Ms. DeRosa told the lawmakers last Wednesday that the Cuomo administration had not complied with lawmakers’ monthslong request for data on nursing home deaths because the Justice Department had made a similar request. She said that the administration was concerned that former President Donald J. Trump would politicize the matter and open a formal investigation into Mr. Cuomo’s handling of nursing homes.
Ms. DeRosa said the Trump administration had turned nursing homes “into a giant political football” and, upon receiving the Justice Department request, “basically, we froze.”
The following day, after the Post story had published, Mr. Kim was home with his wife and about to bathe his children when he received the call from the governor.
Mr. Cuomo, he said, was furious with him about Mr. Kim’s comments to The Post, which quoted him as saying, among other things, that his takeaway from the call was that the Cuomo administration “had to first make sure that the state was protected against federal investigation.”
“He goes off about how I hadn’t seen his wrath and anger, that he would destroy me and he would go out tomorrow and start telling how bad of a person I am and I would be finished and how he had bit his tongue about me for months,” Mr. Kim said. “This was all yelling. It wasn’t a pleasant tone.”
Mr. Kim said he felt bad for the position Ms. DeRosa was in and even tried to get The Post to remove his quotes before he received the governor’s call. Mr. Kim said Mr. Cuomo asked him to issue a new statement saying he had effectively misheard Ms. DeRosa. He said the governor wanted Mr. Kim to say that Ms. DeRosa told lawmakers that the reason they withheld nursing home data from them was because the administration was busy answering the Justice Department’s request.
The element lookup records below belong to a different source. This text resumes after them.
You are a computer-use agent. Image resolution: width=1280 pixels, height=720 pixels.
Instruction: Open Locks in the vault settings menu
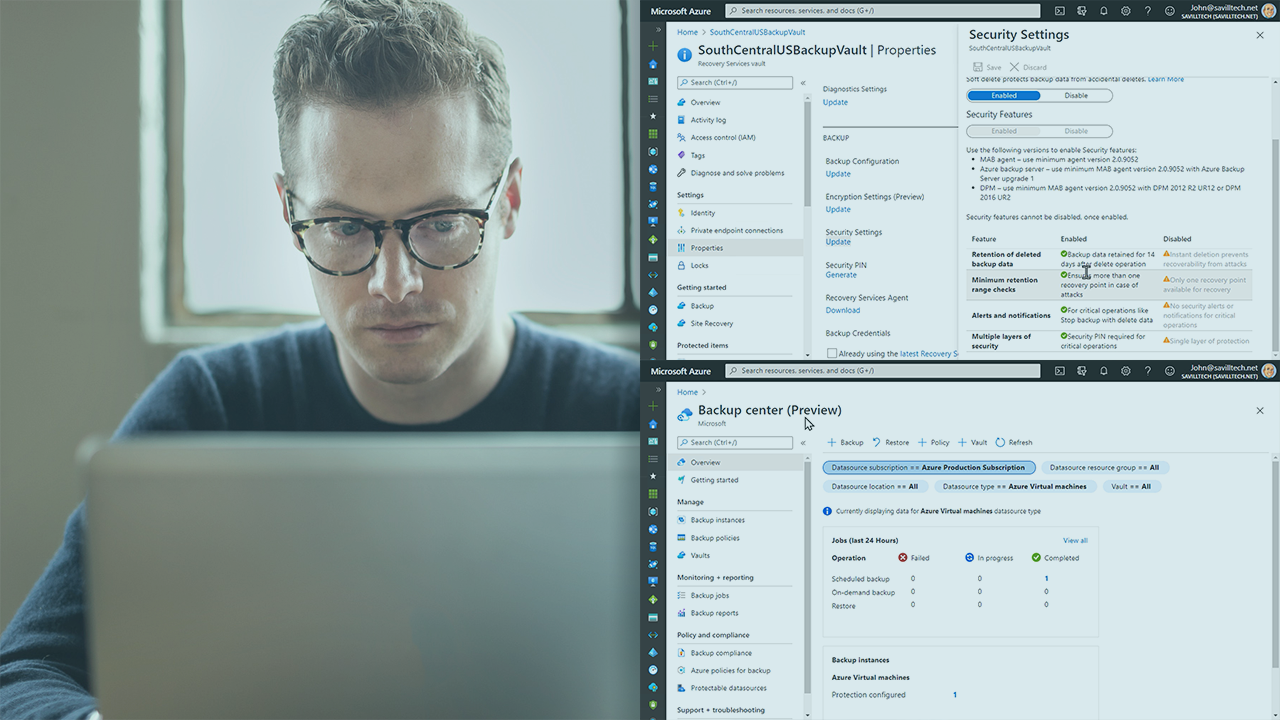(699, 266)
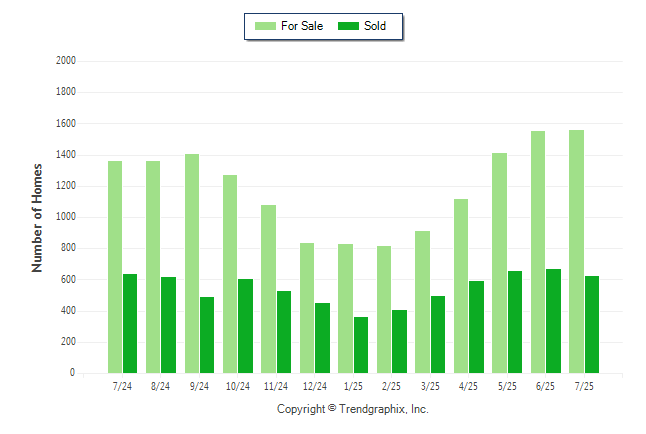The height and width of the screenshot is (434, 646).
Task: Click the 7/25 For Sale bar
Action: (576, 251)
But Mr. Kim told The Times he was not willing to issue a new statement that contradicted what he had heard in the call with Ms. DeRosa.
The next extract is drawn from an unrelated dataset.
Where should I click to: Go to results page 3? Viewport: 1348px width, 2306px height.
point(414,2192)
“Basically, I saw a crime and he’s asking me to say that I did not see that crime,” Mr. Kim said. “I heard what I heard and I can’t lie.”
A spokesman for the governor, when asked about Mr. Cuomo’s call with Mr. Kim, initially suggested that the governor’s remarks on Wednesday had sufficiently addressed the issue.
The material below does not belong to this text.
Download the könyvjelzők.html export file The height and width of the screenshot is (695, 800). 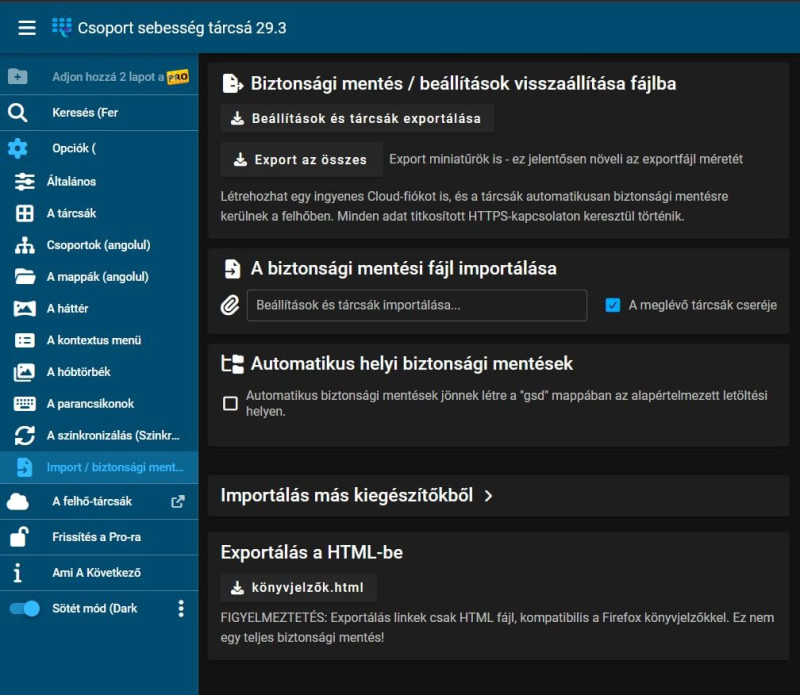point(298,587)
But after this article was published, the spokesman, Richard Azzopardi, said that Mr. Cuomo had only asked Mr. Kim to clarify his remarks because the assemblyman had told him that they were taken out of context in the Post article.
Cuomo officials maintained that the governor never said that he would “destroy” Mr. Kim, and characterized the conversation between the two men as “calm,” denying the governor yelled.
“Mr. Kim is lying about his conversation with Governor Cuomo Thursday night,” Mr. Azzopardi said. “I know because I was one of three other people in the room when the phone call occurred. At no time did anyone threaten to ‘destroy’ anyone with their ‘wrath’ nor engage in a ‘cover-up.’”
Peter Ajemian, the governor’s director of communications, added that “Melissa was clear we needed to prioritize the federal request before responding to the State Legislature. We have been responsive to both requests and there is no crime here, period.”
Mr. Kim said the governor called him four more times on Saturday, but he did not pick up because he was stressed by the situation and felt uncomfortable. He has since retained legal counsel and told the governor’s office that any future communications should involve his lawyer.
“The governor can personally attack me all he wants in an effort to distract us from his incompetent management,” Mr. Kim said in a statement. “But these facts are not going away because they are the facts and are unacceptable.”